STATED PROBLEM: Which lines in the material below contain the string "персональных"? Find each one, treating uppercase and lowercase as different, and copy those lines in full.

── RECORD EXTRACTS ──

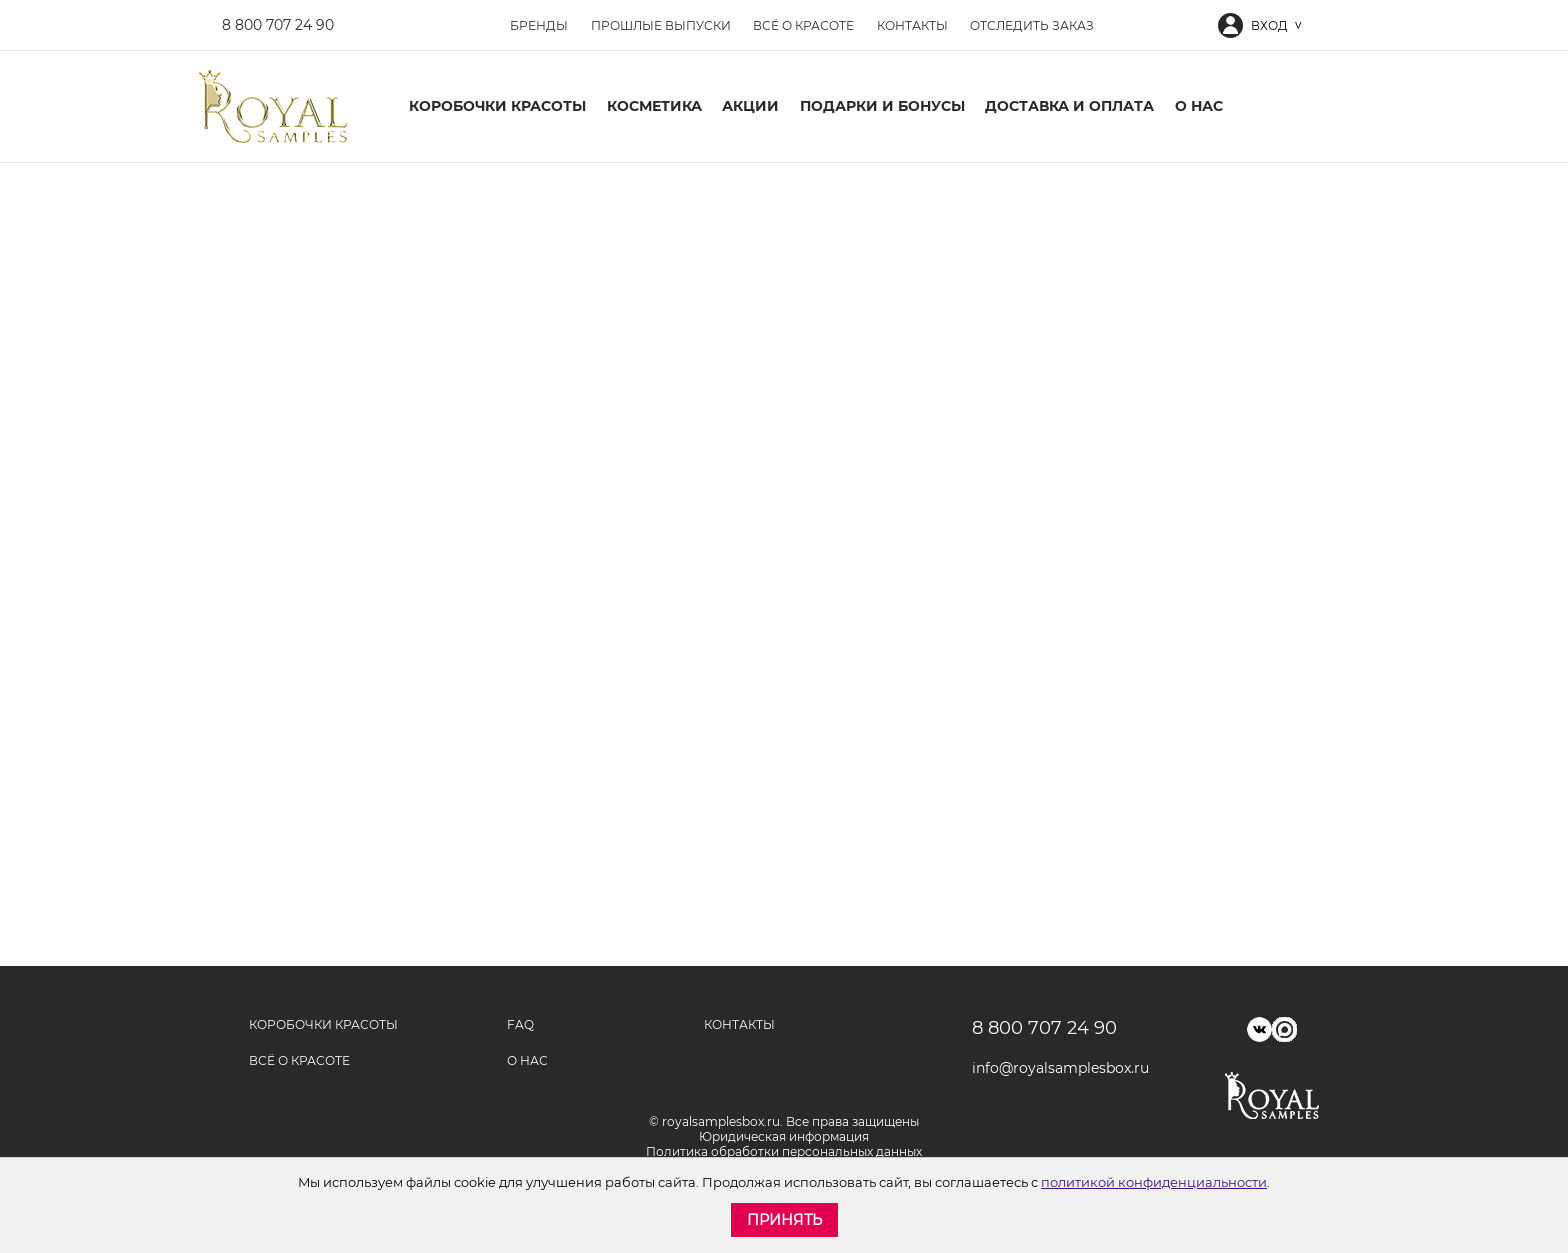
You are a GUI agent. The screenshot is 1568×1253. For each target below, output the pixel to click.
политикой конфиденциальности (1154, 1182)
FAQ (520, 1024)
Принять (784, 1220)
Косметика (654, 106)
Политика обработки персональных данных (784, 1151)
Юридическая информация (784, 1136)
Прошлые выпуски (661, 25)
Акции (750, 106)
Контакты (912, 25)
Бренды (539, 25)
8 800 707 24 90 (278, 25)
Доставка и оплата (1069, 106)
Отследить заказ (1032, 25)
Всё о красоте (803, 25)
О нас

───

FULL OUTPUT:
Политика обработки персональных данных (784, 1151)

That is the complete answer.